**WHAT YOU HAVE TO DO:** Below are the entries to work from; restate word for word the portion that opens with the line containing "You are a computer-use" and closes with the line containing "Select the R1", keeping both.

**EXTRACTED INFORMATION:**
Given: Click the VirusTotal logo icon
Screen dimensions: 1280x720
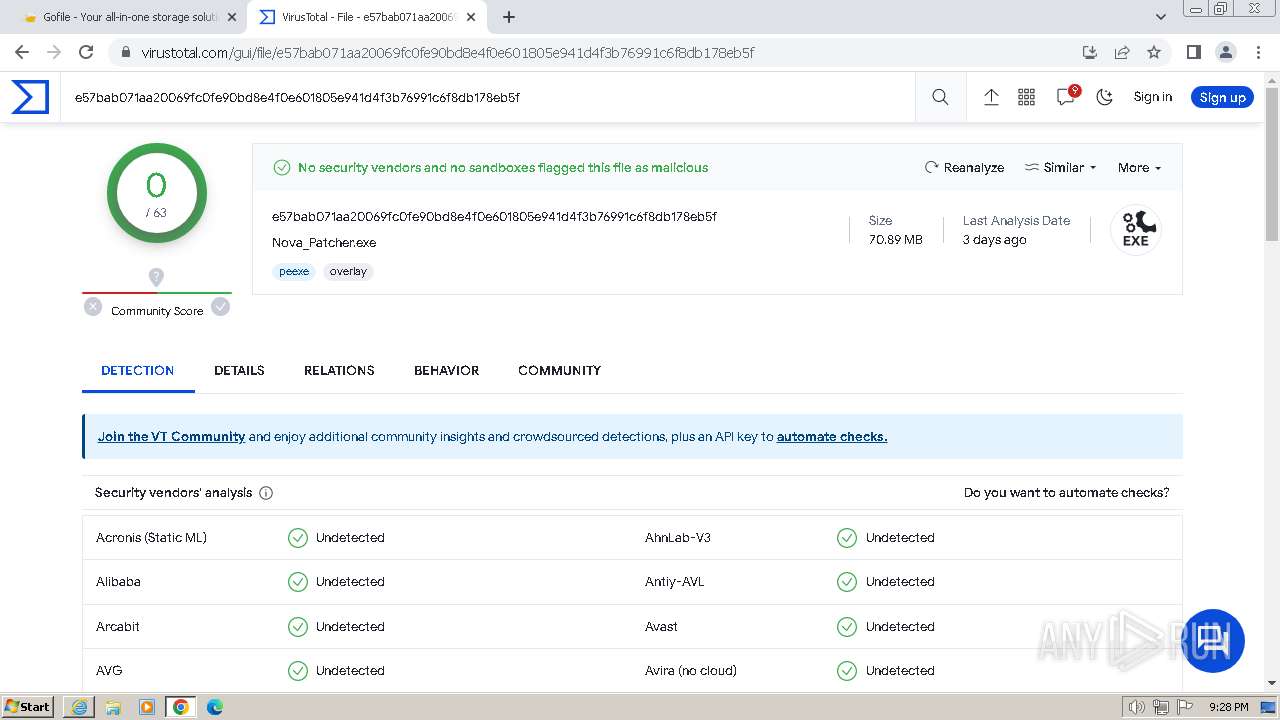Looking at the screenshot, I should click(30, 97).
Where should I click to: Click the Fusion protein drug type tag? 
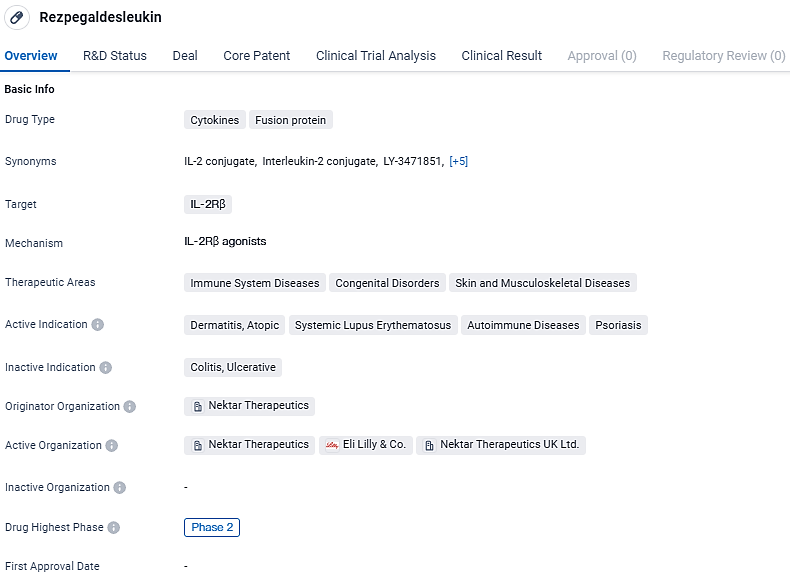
...
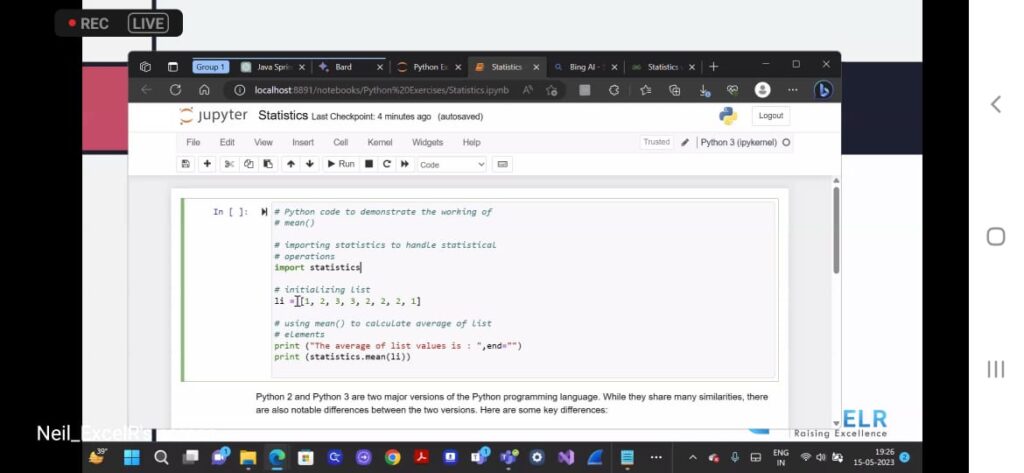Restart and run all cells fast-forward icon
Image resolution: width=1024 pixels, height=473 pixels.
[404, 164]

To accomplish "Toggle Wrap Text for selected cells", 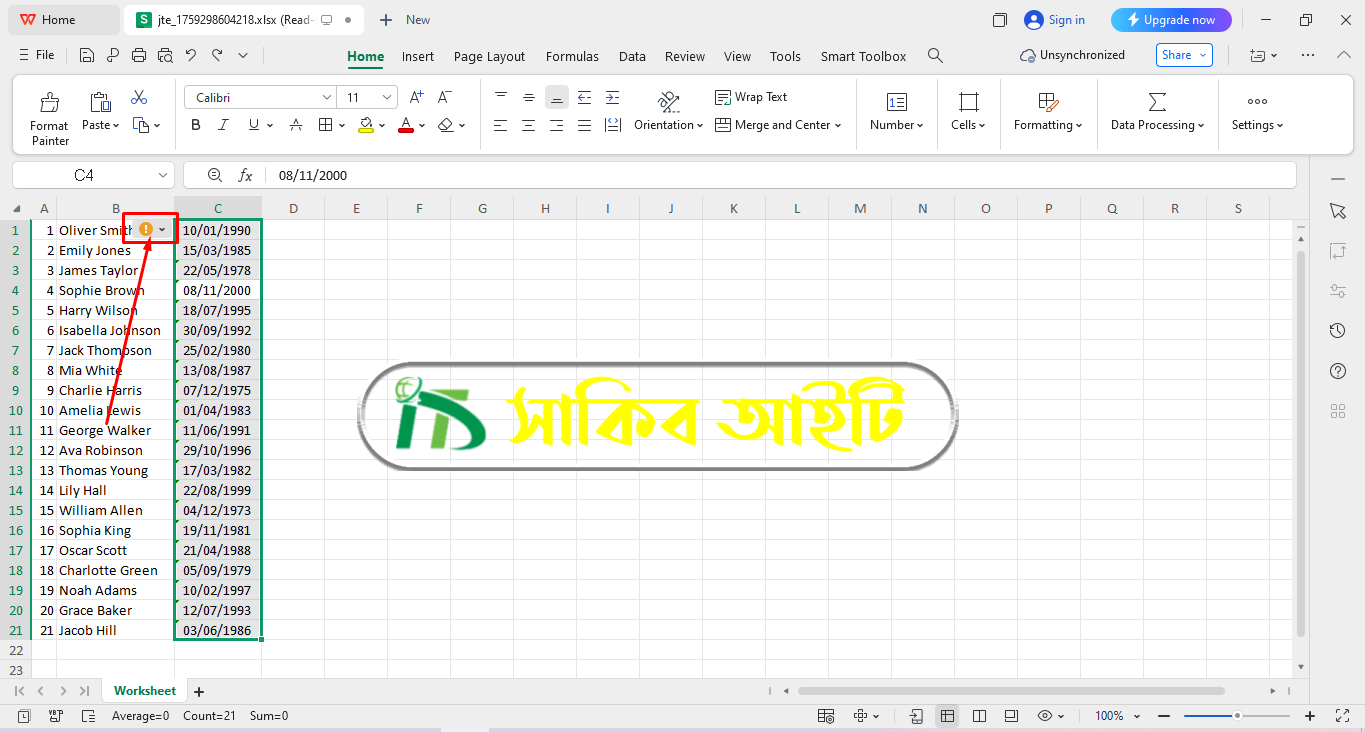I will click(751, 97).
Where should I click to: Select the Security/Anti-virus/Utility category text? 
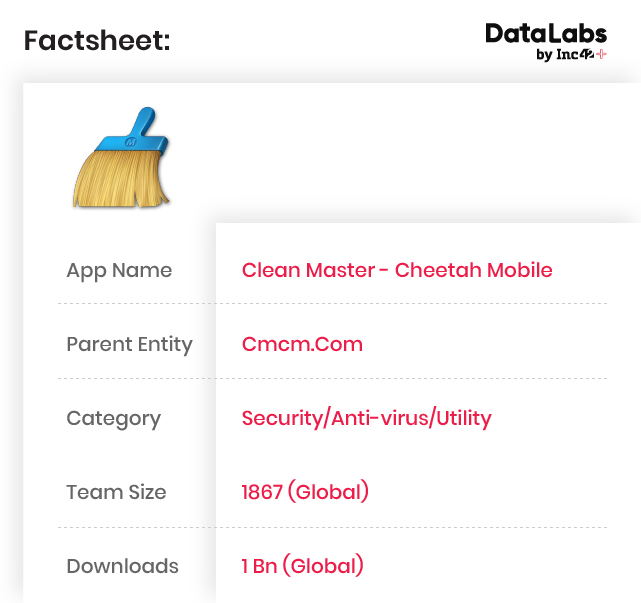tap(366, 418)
...
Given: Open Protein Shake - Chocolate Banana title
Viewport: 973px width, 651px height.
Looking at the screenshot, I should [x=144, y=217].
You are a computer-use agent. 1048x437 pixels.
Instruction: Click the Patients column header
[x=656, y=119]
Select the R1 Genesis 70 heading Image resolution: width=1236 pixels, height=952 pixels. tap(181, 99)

**WRITTEN ANSWER:**
You are a computer-use agent. 1048x437 pixels.
Instruction: Click the Patients column header
[x=656, y=119]
Select the R1 Genesis 70 heading Image resolution: width=1236 pixels, height=952 pixels. tap(181, 99)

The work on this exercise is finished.